On Thu, Nov 14, 2013 at 12:12 PM, Julian Sedding <jsedd...@gmail.com> wrote:

> > Rather I could imagine backing this into the ResourceResolver itself ...
>
> I think we should avoid going down this route. The ResourceResolver is
> a core feature of Sling, while feature-flags is (should be) an
> optional feature.
>
> Baking feature-flags into the RR would violate modularity IMO.
>
> One way to achieve the same integration without baking that
> functionality into the RR would be to create an extension hook that
> allows decorating the RR. Then the FF bundle could provide such a
> decorator and filter resources according to its needs.
>
> Regards
> Julian
>
>
> On Thu, Nov 14, 2013 at 1:30 AM, Felix Meschberger <fmesc...@adobe.com>
> wrote:
> > Hi
> >
> > I agree that it would be cool to also select resources based on
> features. But I think the access gate is the wrong mechanism: Access
> Control and Feature Selection are different beasts and should not be mixed.
> >
> > Rather I could imagine backing this into the ResourceResolver itself:
> before returning a Resource it is checked for a feature flag property
>  (e.g. sling:feature ?) and this being checked against the Feature service.
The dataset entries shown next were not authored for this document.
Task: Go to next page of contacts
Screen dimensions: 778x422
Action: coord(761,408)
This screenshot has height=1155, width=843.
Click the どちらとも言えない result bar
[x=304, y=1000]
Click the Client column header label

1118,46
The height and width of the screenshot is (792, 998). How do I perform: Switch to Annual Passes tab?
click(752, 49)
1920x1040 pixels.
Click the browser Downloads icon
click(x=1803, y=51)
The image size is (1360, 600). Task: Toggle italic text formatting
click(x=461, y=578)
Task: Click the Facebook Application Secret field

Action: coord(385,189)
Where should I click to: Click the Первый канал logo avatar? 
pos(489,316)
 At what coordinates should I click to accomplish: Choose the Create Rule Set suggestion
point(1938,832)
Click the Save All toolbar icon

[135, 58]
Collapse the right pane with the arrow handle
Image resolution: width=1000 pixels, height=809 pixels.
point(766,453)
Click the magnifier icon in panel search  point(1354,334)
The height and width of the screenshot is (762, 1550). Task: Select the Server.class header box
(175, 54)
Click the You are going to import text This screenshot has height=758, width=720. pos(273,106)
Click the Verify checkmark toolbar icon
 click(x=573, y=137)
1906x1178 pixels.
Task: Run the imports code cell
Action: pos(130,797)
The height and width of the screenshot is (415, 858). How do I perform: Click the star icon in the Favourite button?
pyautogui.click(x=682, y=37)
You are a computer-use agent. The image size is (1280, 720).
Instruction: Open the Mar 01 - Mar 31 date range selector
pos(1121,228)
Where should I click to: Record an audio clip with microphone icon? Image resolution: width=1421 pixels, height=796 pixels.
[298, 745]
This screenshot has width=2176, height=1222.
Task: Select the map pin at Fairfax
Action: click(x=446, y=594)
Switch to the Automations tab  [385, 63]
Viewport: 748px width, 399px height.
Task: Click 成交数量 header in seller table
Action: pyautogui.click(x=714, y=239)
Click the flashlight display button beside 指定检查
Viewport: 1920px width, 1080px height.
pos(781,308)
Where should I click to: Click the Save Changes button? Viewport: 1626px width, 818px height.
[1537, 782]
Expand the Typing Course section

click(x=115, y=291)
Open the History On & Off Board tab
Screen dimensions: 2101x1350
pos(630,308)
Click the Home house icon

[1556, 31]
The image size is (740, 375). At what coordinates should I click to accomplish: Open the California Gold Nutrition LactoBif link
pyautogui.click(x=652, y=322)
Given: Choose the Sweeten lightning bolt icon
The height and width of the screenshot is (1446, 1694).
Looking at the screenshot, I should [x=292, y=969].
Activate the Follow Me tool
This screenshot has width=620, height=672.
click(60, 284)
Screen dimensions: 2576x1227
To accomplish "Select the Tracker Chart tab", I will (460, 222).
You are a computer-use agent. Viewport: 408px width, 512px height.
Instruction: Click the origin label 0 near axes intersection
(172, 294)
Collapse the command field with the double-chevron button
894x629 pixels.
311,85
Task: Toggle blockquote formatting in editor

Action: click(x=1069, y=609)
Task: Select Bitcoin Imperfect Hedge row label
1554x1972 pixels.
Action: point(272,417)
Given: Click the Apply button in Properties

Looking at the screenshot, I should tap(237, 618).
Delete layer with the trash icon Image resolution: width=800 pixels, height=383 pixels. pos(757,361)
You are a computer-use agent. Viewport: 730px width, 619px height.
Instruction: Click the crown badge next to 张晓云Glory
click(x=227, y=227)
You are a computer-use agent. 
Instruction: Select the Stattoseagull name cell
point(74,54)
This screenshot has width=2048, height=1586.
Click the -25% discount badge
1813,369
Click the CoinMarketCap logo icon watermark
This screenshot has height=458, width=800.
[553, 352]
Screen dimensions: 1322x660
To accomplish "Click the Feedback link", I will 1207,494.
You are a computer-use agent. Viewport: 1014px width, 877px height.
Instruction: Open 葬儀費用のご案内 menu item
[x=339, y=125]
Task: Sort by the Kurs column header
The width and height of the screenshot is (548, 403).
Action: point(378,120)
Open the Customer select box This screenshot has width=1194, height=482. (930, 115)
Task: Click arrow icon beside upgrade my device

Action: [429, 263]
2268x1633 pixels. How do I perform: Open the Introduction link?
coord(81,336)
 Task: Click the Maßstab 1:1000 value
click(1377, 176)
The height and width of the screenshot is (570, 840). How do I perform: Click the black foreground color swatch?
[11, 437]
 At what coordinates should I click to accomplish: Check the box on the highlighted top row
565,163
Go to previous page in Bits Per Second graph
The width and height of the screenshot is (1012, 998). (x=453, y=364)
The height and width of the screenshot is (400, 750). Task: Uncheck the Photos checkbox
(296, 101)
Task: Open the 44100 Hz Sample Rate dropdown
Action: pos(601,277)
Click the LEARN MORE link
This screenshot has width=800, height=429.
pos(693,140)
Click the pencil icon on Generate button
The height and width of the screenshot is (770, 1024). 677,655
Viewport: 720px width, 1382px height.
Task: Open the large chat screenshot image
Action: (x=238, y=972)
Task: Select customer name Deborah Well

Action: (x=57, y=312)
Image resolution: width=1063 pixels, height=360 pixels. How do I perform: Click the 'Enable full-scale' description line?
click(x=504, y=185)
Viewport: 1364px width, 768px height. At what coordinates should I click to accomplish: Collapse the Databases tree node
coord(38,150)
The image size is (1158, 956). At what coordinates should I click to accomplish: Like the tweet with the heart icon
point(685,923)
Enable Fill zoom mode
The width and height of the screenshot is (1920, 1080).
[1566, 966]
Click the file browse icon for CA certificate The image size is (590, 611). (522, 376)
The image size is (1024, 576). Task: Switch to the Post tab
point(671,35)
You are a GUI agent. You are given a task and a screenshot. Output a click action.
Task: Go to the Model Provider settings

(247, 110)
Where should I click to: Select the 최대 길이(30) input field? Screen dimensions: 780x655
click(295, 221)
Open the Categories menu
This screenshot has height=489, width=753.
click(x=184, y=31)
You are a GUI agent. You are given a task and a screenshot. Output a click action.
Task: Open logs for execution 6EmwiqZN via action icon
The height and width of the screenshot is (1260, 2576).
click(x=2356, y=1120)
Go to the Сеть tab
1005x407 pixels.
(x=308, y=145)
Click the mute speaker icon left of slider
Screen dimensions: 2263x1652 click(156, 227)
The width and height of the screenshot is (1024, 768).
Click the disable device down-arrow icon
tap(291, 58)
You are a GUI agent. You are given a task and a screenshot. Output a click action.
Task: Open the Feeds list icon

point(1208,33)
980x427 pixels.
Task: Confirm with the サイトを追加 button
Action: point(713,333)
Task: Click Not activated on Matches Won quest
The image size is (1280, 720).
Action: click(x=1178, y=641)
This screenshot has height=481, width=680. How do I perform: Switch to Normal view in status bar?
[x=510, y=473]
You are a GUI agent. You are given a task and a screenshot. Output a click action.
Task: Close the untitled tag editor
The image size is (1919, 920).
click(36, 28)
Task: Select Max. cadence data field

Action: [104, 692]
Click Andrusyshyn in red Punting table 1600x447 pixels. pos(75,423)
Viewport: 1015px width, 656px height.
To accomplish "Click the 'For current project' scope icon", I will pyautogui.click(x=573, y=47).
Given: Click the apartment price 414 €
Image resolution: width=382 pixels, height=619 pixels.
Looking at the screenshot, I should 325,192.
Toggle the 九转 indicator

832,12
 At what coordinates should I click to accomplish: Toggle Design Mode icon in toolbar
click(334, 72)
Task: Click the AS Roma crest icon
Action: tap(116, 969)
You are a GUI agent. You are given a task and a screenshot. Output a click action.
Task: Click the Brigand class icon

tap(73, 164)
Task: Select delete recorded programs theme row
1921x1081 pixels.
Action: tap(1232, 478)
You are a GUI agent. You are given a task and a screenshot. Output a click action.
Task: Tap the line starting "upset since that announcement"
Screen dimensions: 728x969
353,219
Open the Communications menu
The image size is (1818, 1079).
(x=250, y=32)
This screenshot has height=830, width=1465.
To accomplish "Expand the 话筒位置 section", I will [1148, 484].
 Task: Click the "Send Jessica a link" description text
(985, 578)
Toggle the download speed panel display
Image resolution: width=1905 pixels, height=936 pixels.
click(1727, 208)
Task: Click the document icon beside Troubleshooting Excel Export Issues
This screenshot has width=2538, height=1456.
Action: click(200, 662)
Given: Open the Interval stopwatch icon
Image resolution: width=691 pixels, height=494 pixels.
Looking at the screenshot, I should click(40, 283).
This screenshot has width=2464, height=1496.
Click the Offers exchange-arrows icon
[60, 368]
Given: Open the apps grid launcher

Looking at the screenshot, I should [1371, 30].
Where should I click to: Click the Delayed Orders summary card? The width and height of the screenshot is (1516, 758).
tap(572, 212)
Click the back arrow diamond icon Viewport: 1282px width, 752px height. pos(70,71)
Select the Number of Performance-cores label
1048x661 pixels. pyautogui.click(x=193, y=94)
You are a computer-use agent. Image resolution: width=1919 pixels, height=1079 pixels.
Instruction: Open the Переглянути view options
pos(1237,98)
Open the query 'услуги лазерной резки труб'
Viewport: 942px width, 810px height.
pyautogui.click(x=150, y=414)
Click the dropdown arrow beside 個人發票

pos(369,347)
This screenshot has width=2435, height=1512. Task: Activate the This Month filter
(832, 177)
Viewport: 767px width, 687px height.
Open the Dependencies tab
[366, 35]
> If not enabled, that resource is „hidden“ and not returned.
> >
> > WDYT ?
> >
> > Regards
> > Felix
> >
> > —
> > Felix Meschberger  |  Principal Scientist  |  Adobe
> >
> >
> >
> > Am 14.11.2013 um 02:21 schrieb Dominik Süß <dominik.su...@gmail.com>:
> >
> >> Hi Ruben,
> >>
> >> the intention is to disable features that are not should not be globally
> >> available but might be activated under certain conditions. This reduces
> the
> >> need to branch non-production ready features away and merge them in
> later
> >> and opens the option to have something like a "Friendly user Test" or
> >> softlaunch of a feature. Therefore this can be something big or
> something
> >> small. I think a solution should be capable of dealing with both. The
> java
> >> API would allow to hook in at any granularity level of the application
> so
> >> this already fullfills the requirements I'd have. Adding a corresponding
> >> declarative logic to filter the resourcetree would give the same coarse
> >> and/or finegrained filtermechanism to the resolutionprocess.
> >>
> >> What still would be missing is controlling updates and not just
> additions.
> >> e.g. when a resource should be rendered by a new version of a
> resourceType
> >> - in such case it might be an option to extend the searchpath from
> >> /libs/../myresourcetype, /apps/../myresourcetype by featurespecific
> >> overlaypaths that would either be searched when a feature is activated
> or
> >> hidden if the feature is deactivated. This would require refactoring
> later
> >> on but would allow parallel existance of multiple versions of a
> >> resourceType.
> >>
> >> Best regards,
> >> Dominik
> >>
> >>
> >>
> >>
> >> On Wed, Nov 13, 2013 at 4:02 PM, Ruben Reusser <r...@headwire.com> wrote:
> >>
> >>> Bertrand, Dominik,
> >>>
> >>> the feature flag may also have an impact on the nodes/properties that
> you
> >>> need to render the feature. Being able to handle this in the resource
> tree
> >>> directly without having to handle it in component code would be great.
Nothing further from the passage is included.